NFL Uncategorized Venues

The NFL will have a tough time turning down Las Vegas if funding goes through

It doesn't matters if owners don't like Vegas as a market. If there's $750 million of tax payer money on the table, they have to take the deal.

Update: The Nevada Assembly has passed the bill giving $750 million in stadium funding by a vote for 28-13. It will go into law once Nevada governor Brian Sandoval signs the bill on Monday. The tax will be an increase to the current tourist tax and is designed to help pay for the $1.9 billion stadium and a convention center. The Raiders’ potential relocation will be discussed at the owners meeting next week in Houston. 

Don’t look a gift horse in the mouth. Don’t turn down $750 million in free tax-payer money. The NFL in Las Vegas inched closer to reality as the state funding bill passed the first step necessary to provide $750 million in funds to assist in building a $1.9 billion stadium. Simply put, the NFL is going to find it very difficult to turn down that much public money if it is offered. They almost have to take the deal.

There is a chance that the bill doesn’t pass the assembly. 55 percent of Clark County residents actually oppose the tax-payer funded stadium. There is a chance that the owners won’t allow the move. If this bill passes, the NFL is taking the deal. The days of free money for stadiums are going away. There has been too much news coverage, too many opinion pieces, and too many studies that make it extremely difficult to convince the general public their taxes should go to a billionaires stadium. The NFL almost needs Las Vegas money to prove to other markets that if they offer tax breaks they can have an NFL football team too.

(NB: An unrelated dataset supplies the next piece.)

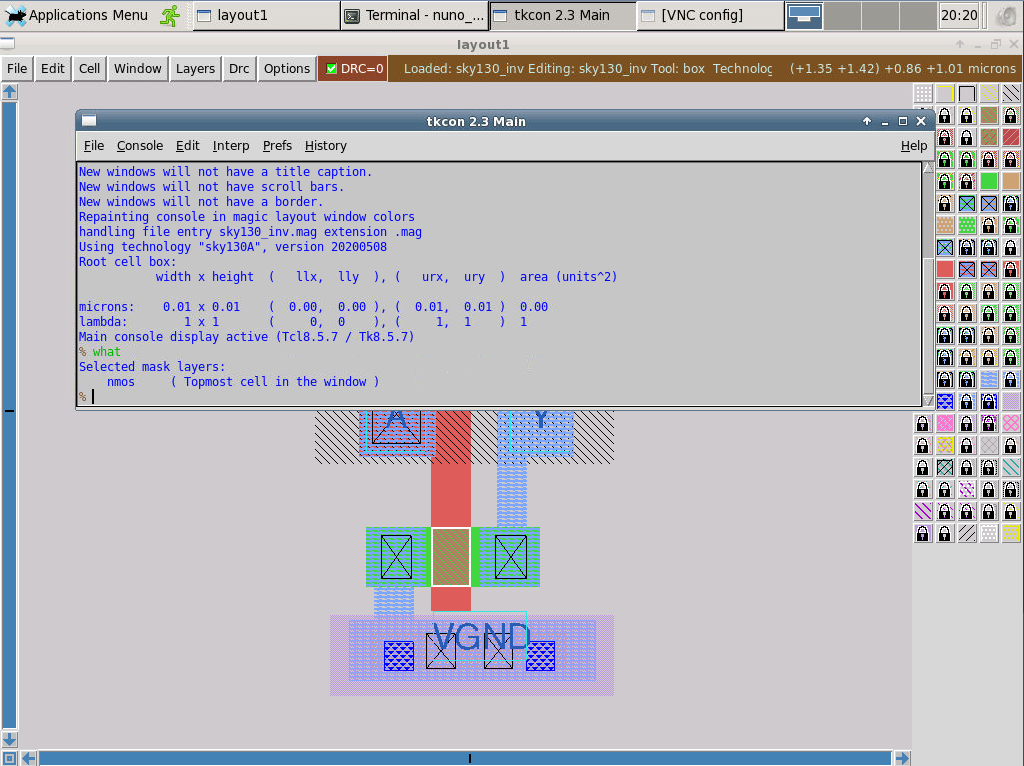Open the Options menu in the layout toolbar
Viewport: 1024px width, 766px height.
click(x=286, y=69)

Imagine if Vegas offered $750 million to Oakland’s zero dollars and the owners said “thanks but no thanks.” San Antonio wouldn’t go through the steps to offer tax payer money. Neither would current markets like Washington D.C. where the Redskins are looking to build a new stadium. I’m not even talking about giving the money. I am talking about the necessary political steps to even start the discussion.

It would almost be admitting that the NFL owners don’t need the money to build a stadium. Again, if $750 million is being offered, the Raiders should get their U-Hauls and moving vans ready. The NFL can’t afford to set the precedent of leaving money on the table because then no one else would offer it.

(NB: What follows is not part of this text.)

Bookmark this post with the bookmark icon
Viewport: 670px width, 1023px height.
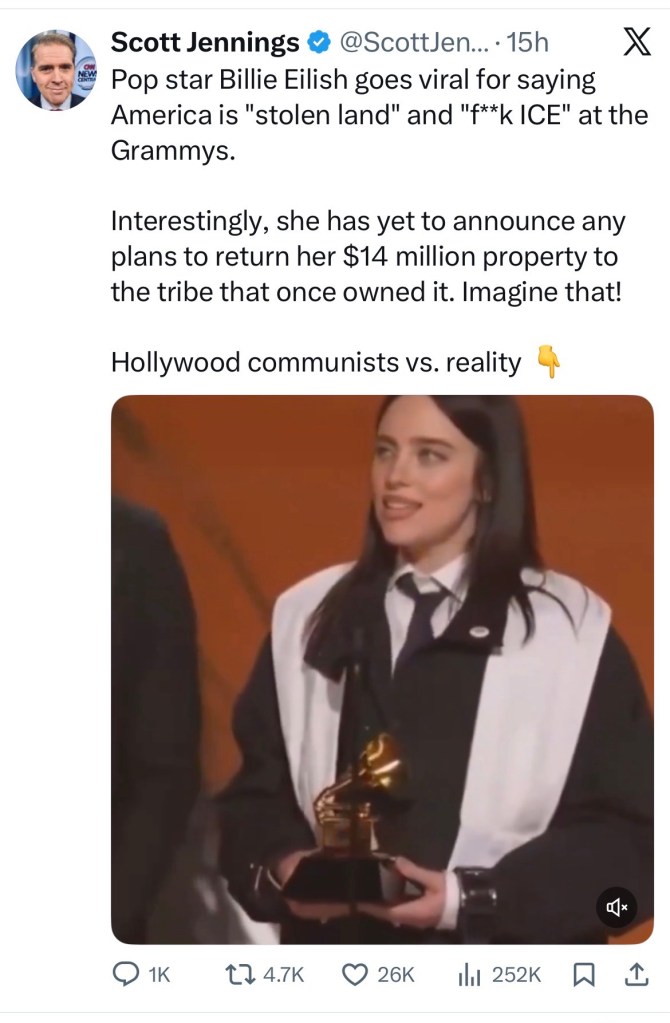pyautogui.click(x=583, y=975)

Oakland is going to offer exactly zero public funding. If the Raiders are going to stay in Oakland, they need a new stadium. If the NFL turns down the Las Vegas deal and the Raiders somehow some way get a new stadium with no public funding, there’s no reason for anyone to offer money ever. Every state and city official will see that even the poorest NFL owner — read: not poor at all — can afford to pay for his or her own stadium.

The one team hoping this all goes through before the November vote is the San Diego Chargers. If Nevada passes the bill to provide state funding, the Chargers can point and say “look, they have public funding. We deserve it as well.” That will allow the NFL to keep leverage over future markets. No one will be able to say we tried to keep or land a team without tax-payer money. That is why the NFL is going to be backed into a corner. Even if they don’t like Las Vegas as a market, they can’t turn down $750 million in free money. Owners can grandstand all they want, but it wouldn’t be a prudent business decision.